FOR VALUE RECEIVED, OriginOil, Inc., a Nevada corporation (the “Borrower”) with at least 9,400,000 common shares issued and outstanding, promises to pay to JMJ Financial or its Assignees (the “Lender”) the Principal Sum along with the Interest Rate and any other fees according to the terms herein.  This Note will become effective only upon execution by both parties and delivery of the first payment of Consideration by the Lender (the “Effective Date”).

The Principal Sum is up to $400,000 (four hundred thousand) plus accrued and unpaid interest and any other fees.  The Consideration is up to $400,000 (four hundred thousand) payable by wire.  The Lender shall pay $100,000 of Consideration upon closing of this Note as the Purchase Price under the Securities Purchase Agreement Document SPA-06202012 of even date herewith between the Borrower and the Lender.  The Lender may pay up to an additional $300,000 of Consideration to the Borrower in such amounts and at such dates as Lender may choose in its sole discretion.  THE OUTSTANDING PRINCIPAL SUM DUE TO LENDER SHALL BE EQUAL TO THE CONSIDERATION ACTUALLY PAID BY LENDER (PLUS PRORATED INTEREST) AND ANY OTHER FEES SUCH THAT THE BORROWER IS ONLY REQUIRED TO REPAY THE AMOUNT FUNDED AND THE BORROWER IS NOT REQUIRED TO REPAY ANY UNFUNDED PORTION OF THIS NOTE.  The Maturity Date is six months from the Effective Date of each payment (the “Maturity Date”) and is the date upon which the Principal Sum of this Note, as well as any unpaid interest and other fees, shall be due and payable.  The Lender may reject any cash payment from Borrower, and Lender may instead elect to convert as set forth herein.  The Conversion Price is $0.65.  Unless otherwise agreed in writing by both parties, at no time will the Lender convert any amount of the Note into common stock that would result in the Lender owning more than 4.99% of the common stock outstanding.

1.      Interest and Payments.  A one-time Interest charge of 10% shall be applied to the Principal Sum.  If Borrower does not repay the Note on or before 90 days from the Effective Date, an additional one-time Interest charge of 5% shall be applied to the Principal Sum, for a total Interest charge of 15%.

2.      Conversion.
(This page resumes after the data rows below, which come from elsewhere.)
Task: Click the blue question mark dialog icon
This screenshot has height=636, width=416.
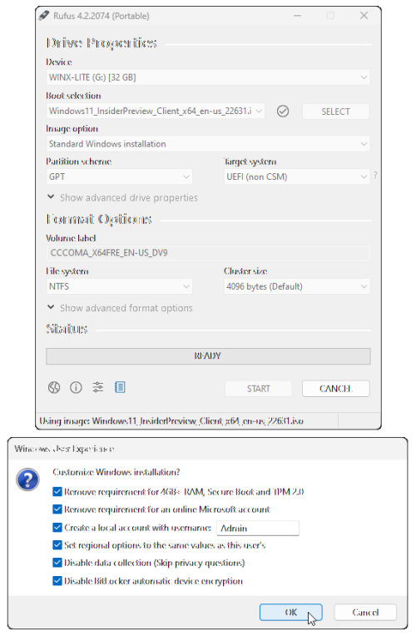Action: tap(27, 479)
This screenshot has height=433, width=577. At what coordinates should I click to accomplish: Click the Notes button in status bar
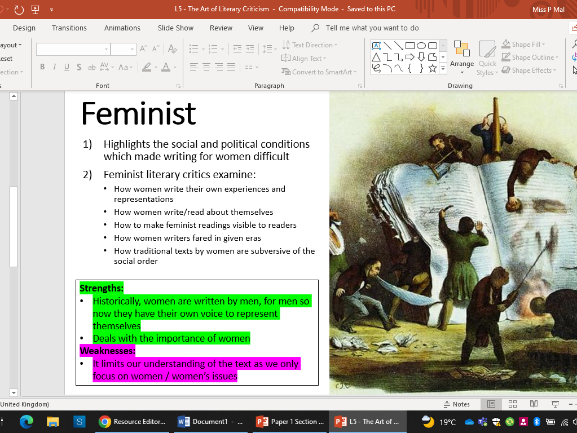(x=457, y=404)
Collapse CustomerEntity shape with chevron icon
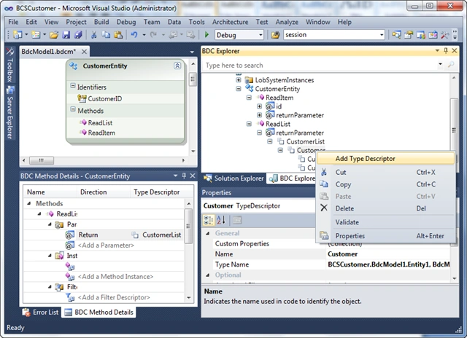Image resolution: width=467 pixels, height=338 pixels. click(x=177, y=66)
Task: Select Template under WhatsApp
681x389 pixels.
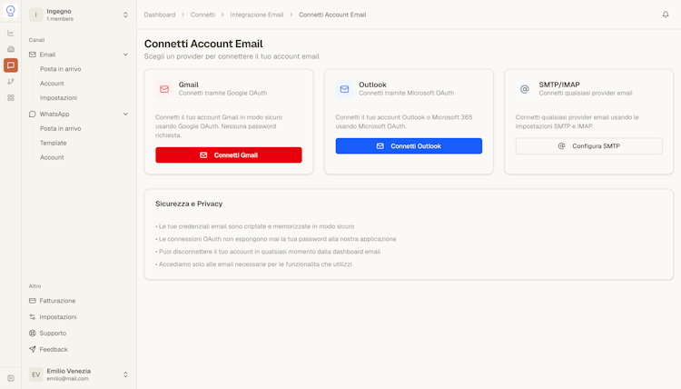Action: tap(53, 144)
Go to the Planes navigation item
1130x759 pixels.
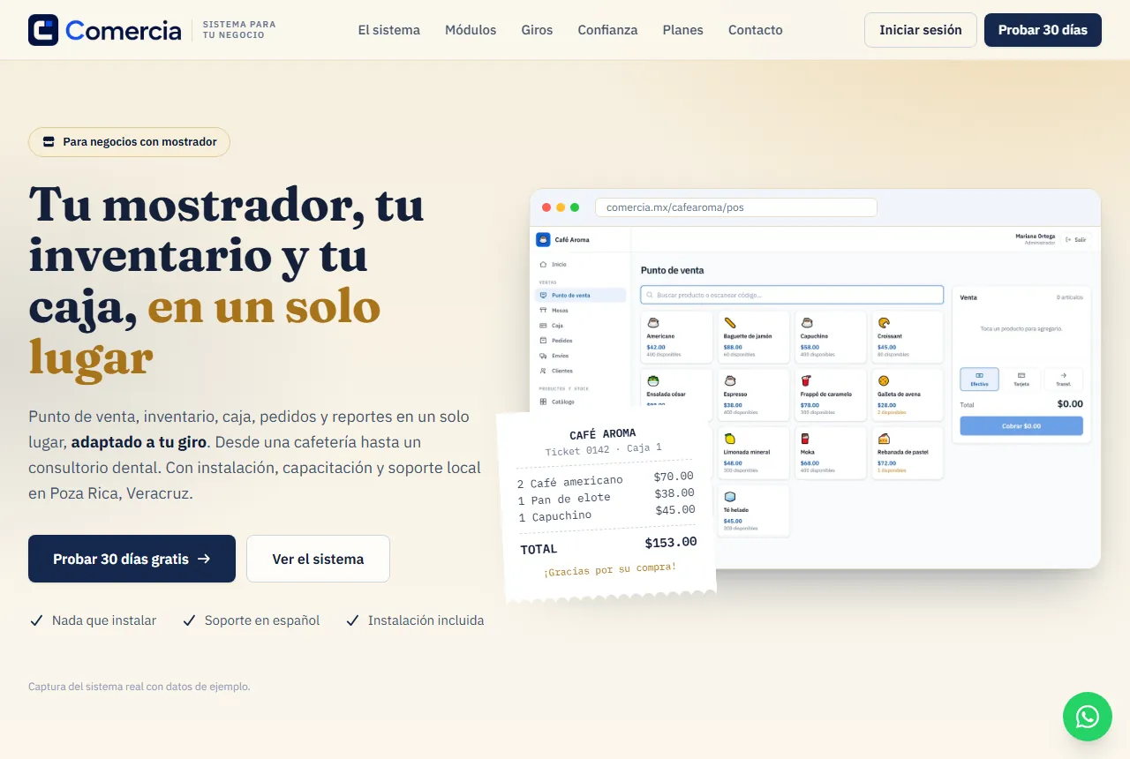click(x=683, y=30)
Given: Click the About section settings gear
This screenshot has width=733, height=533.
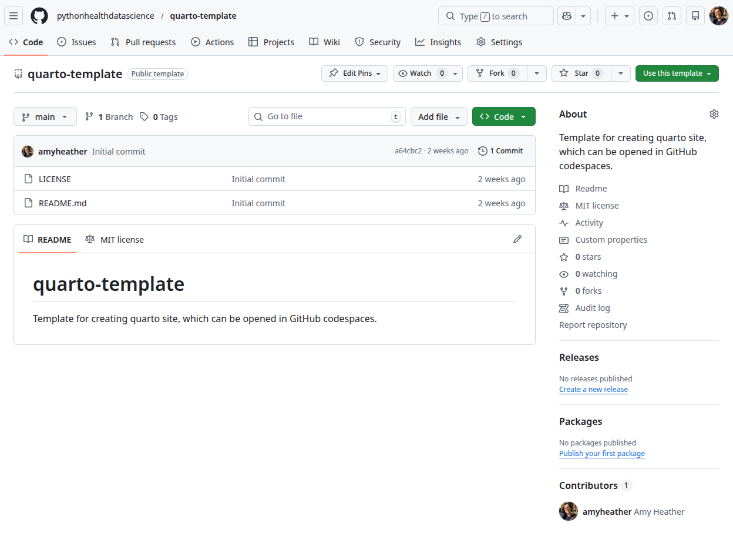Looking at the screenshot, I should pos(714,113).
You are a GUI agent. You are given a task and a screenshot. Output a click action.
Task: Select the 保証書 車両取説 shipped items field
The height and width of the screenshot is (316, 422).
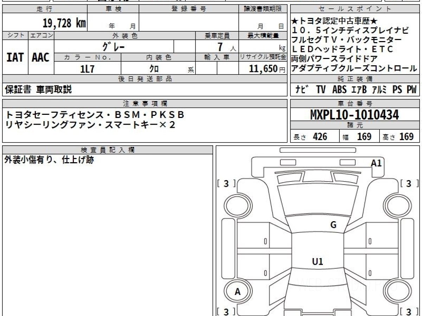pos(38,90)

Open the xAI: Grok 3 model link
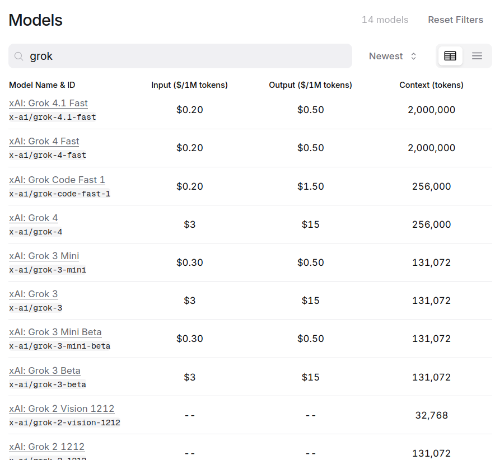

The Lender has the right, at any time after the Effective Date, at its election, to convert all or part of the outstanding and unpaid Principal Sum and accrued interest (and any other fees) into shares of fully paid and non-assessable shares of common stock of the Borrower as per this conversion formula:  Number of shares receivable upon conversion equals the dollar conversion amount divided by the Conversion Price.  Conversions may be delivered to Borrower by method of Lender’s choice (including but not limited to email, facsimile, mail, overnight courier, or personal delivery), and all conversions shall be cashless and not require further payment from the Lender.  If no objection is delivered from Borrower to Lender regarding any variable or calculation of the conversion notice within 24 hours of delivery of the conversion notice, the Borrower shall have been thereafter deemed to have irrevocably confirmed and irrevocably ratified such notice of conversion and waived any objection thereto.  The Borrower shall deliver the shares from any conversion to Lender (in any name directed by Lender) within 3 (three) business days of conversion notice delivery.  Lender is aware that without an effective registration statement or an exemption from resale restrictions, it is not possible to deliver restricted shares by DWAC/FAST electronic transfer, and in the case that the Lender converts into restricted stock, delivery can be made by a stock certificate bearing a restrictive legend.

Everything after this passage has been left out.